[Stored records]
╔══
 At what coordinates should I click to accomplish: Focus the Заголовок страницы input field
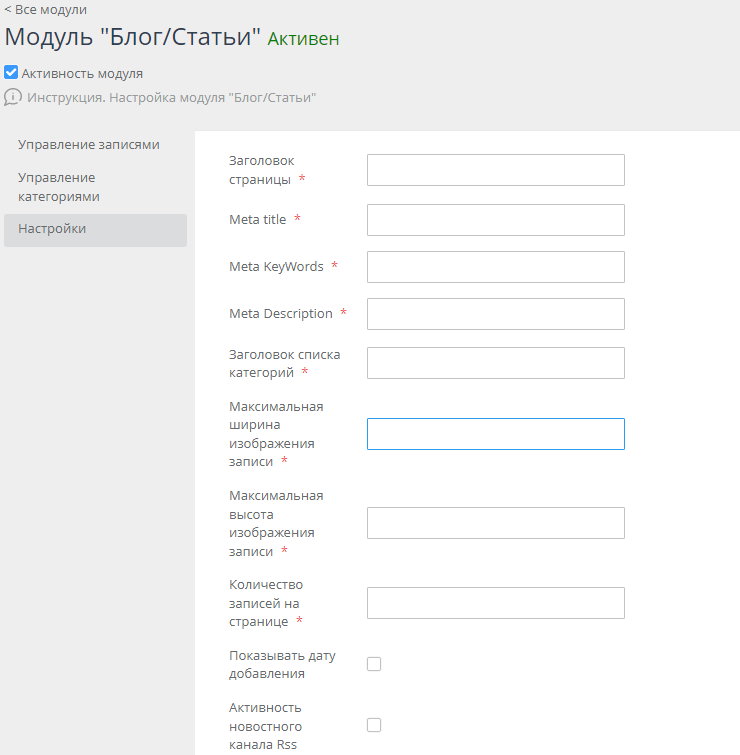(495, 170)
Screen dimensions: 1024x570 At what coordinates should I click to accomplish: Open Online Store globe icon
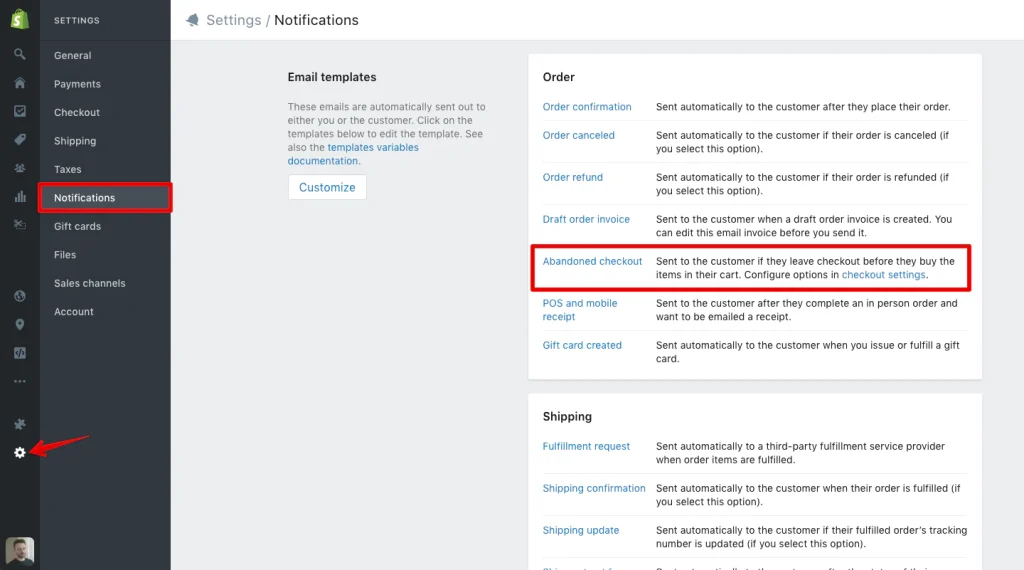point(20,296)
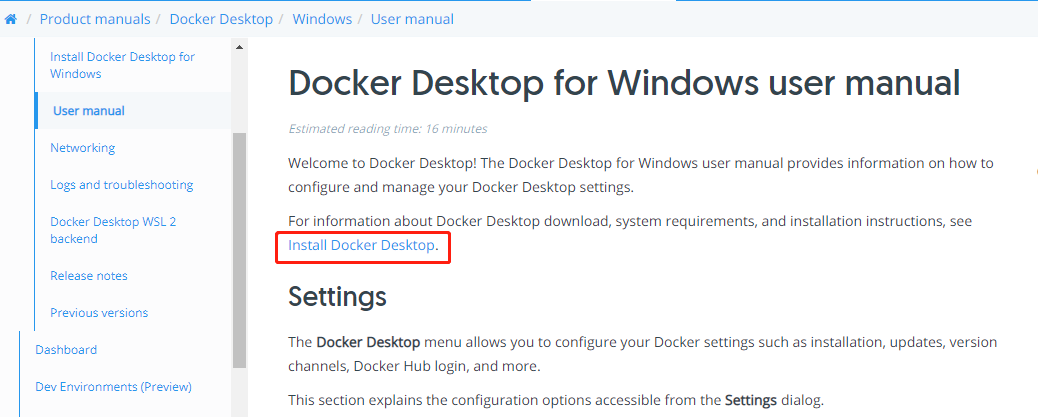Expand Dev Environments (Preview) section
Viewport: 1038px width, 417px height.
[x=113, y=387]
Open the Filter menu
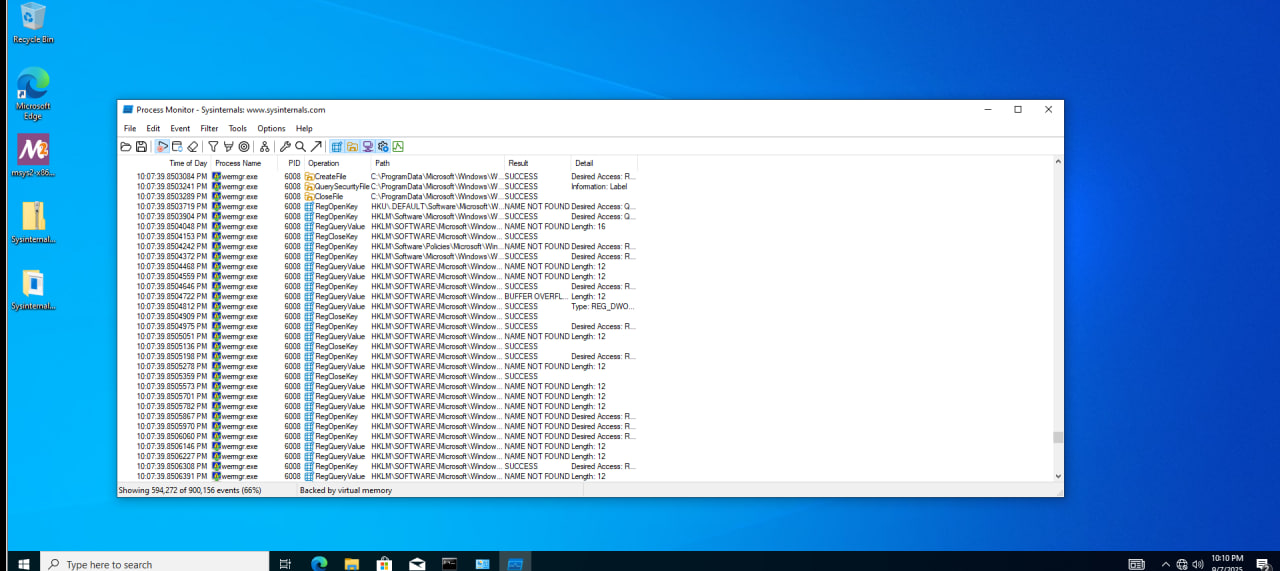 click(x=209, y=128)
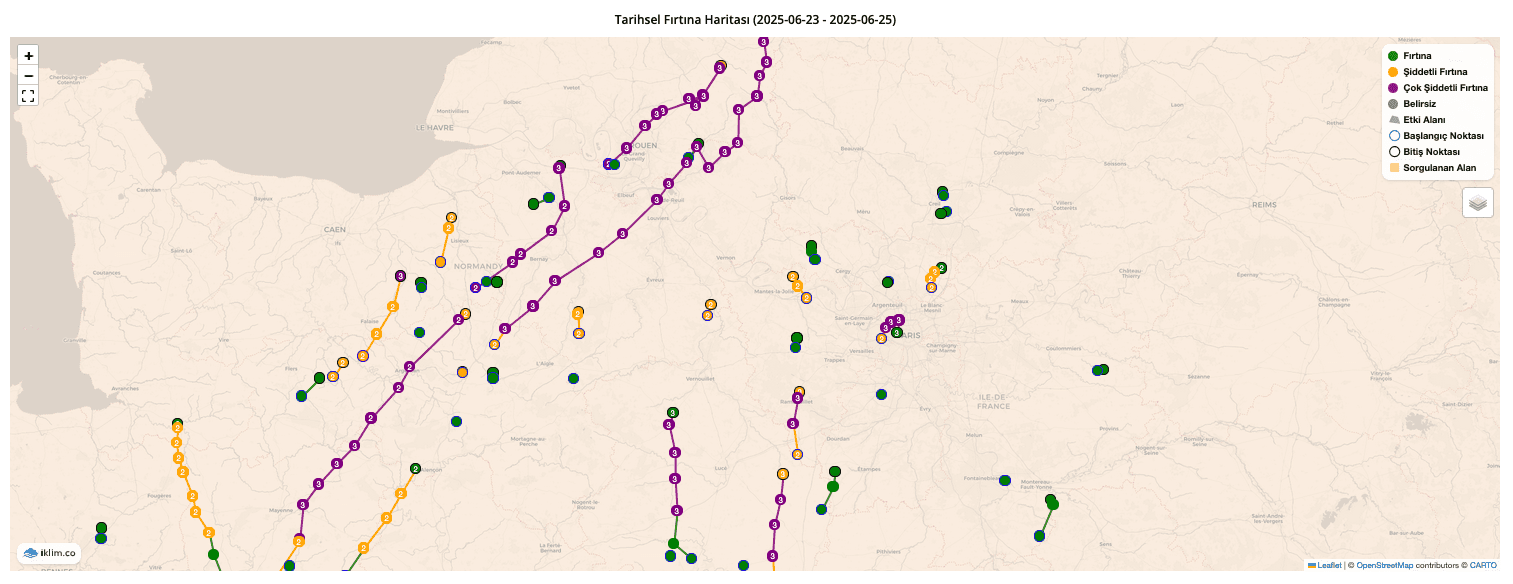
╚══
Only the lines from the line holding "Screen dimensions: 1024x570" through the last line above belong in the answer, repeated exactly; the pictures do not.

Screen dimensions: 1024x570 At what coordinates should I click to accomplish: Open Online Store globe icon
point(20,296)
Expand Dev Environments (Preview) section
Viewport: 1038px width, 417px height.
[x=113, y=387]
Open the Filter menu
 click(x=209, y=128)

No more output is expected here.